TASKS TO CARRY OUT -
a. Reproduce verbatim the stretch of the passage on the Tribunal's discretion from "In considering whether" through "economical and quick.".
b. Copy exactly the stretch of the records from the line containing "How do I perform: Click" through the end of the records, omitting the pictures.

PASSAGE SHOWN -

****************

The Tribunal noted that under s.362B(1) of the Act it had a discretion confirmed by s.362B(2) to reschedule the Applicant’s appearance before it or to delay its decision on the review in order to enable the Applicant’s appearance to be rescheduled. The Tribunal noted in paragraph 9 of its Statement of Decision and Reasons (‘the Decision Record’) that it:-
“Must exercise its power under section 362B “reasonably” and, that reasonableness is informed by the factual circumstances in respect of this particular review and this particular Applicant.”
The Tribunal further noted in paragraph 10 of the Decision Record:-
“The Tribunal notes that it is under no statutory obligation to seek to contact the Applicant to inquire as to the reasons for the non-attendance. In SZHSQ v MIMA5 the Federal Court commented that the Act expressly authorises the Tribunal to proceed without making such inquiries. Similarly, in SHAH v MIAC7 the Federal Magistrates Court commented that to impose a requirement that the Tribunal take steps to ascertain whether an Applicant wishes to have a further opportunity to appear following their non-appearance at a scheduled hearing would undermine the administrative certainty sought to be achieved by the deemed receipt provisions applicable to the sending of hearing invitations.”
In considering whether it would be appropriate for the Tribunal to exercise its discretion in the Applicant’s favour, the Tribunal took into account its legal obligations under the Act to pursue the objective of providing a mechanism of review that was fair, just, informal, economical and quick.

****************

EXTRACTED ENTRIES -
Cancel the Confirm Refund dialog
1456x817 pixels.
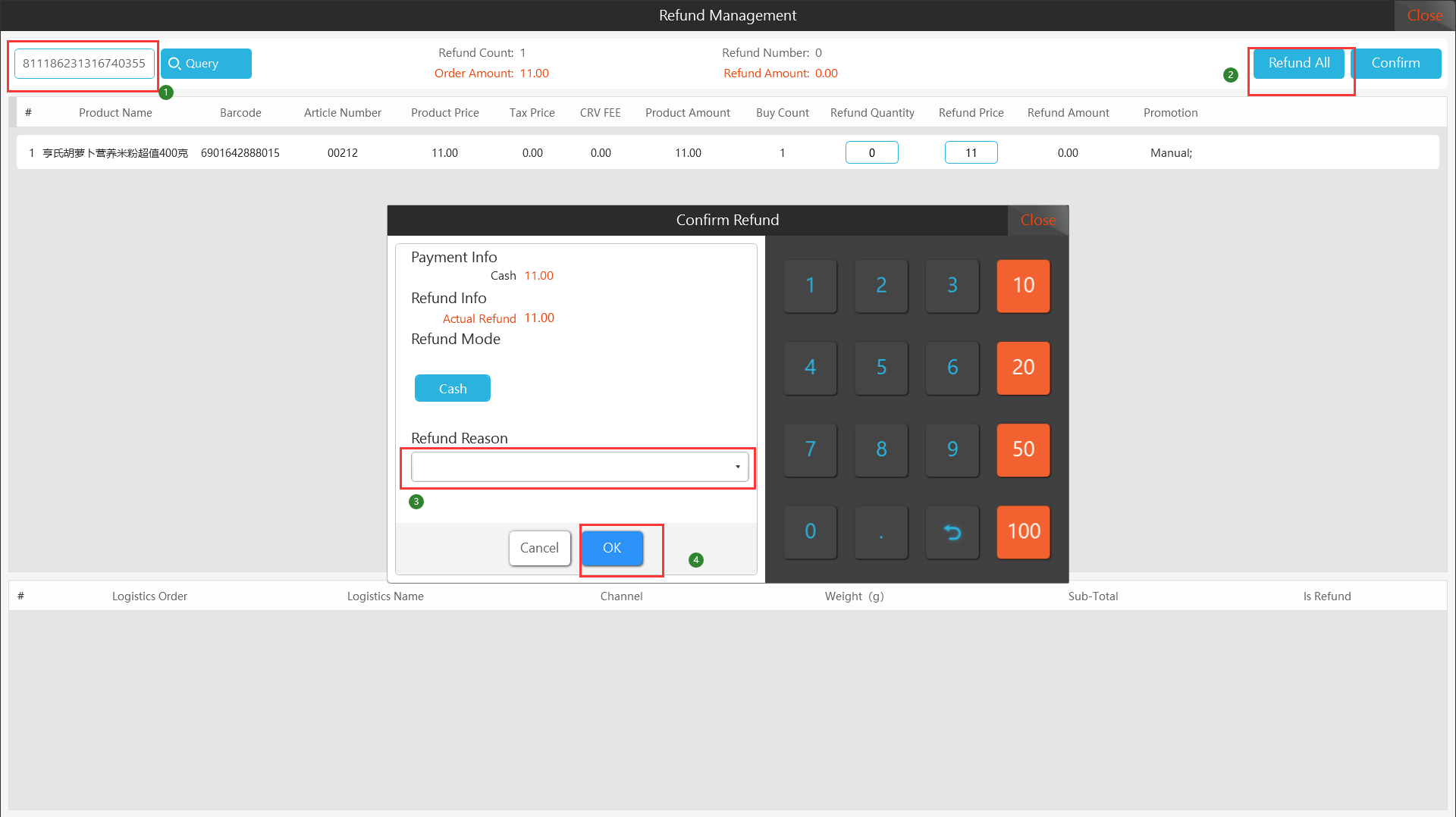pyautogui.click(x=539, y=548)
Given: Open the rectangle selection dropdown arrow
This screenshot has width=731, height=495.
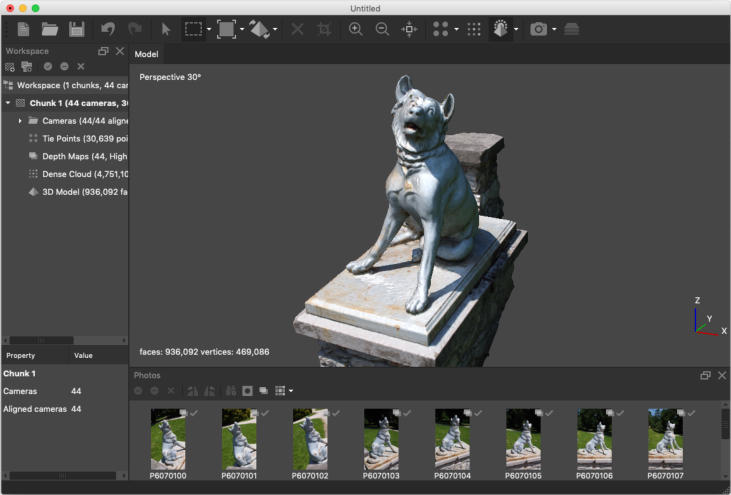Looking at the screenshot, I should pyautogui.click(x=209, y=30).
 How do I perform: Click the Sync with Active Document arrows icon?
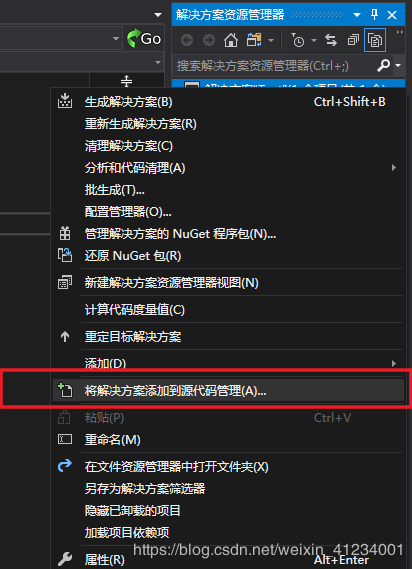(331, 40)
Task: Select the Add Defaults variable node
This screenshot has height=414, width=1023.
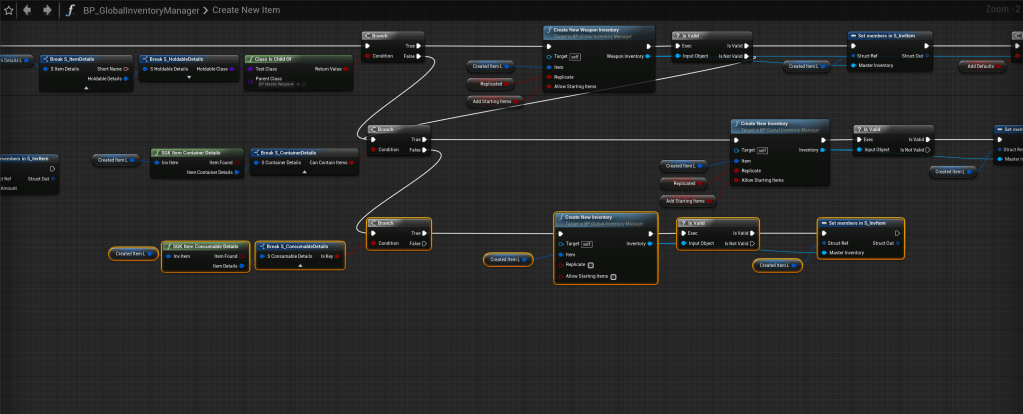Action: [x=982, y=66]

****************

EXERCISE ANSWERS -
a.
In considering whether it would be appropriate for the Tribunal to exercise its discretion in the Applicant’s favour, the Tribunal took into account its legal obligations under the Act to pursue the objective of providing a mechanism of review that was fair, just, informal, economical and quick.

b.
 How do I perform: Click the Sync with Active Document arrows icon?
(331, 40)
Task: Select the Add Defaults variable node
This screenshot has height=414, width=1023.
Action: [x=982, y=66]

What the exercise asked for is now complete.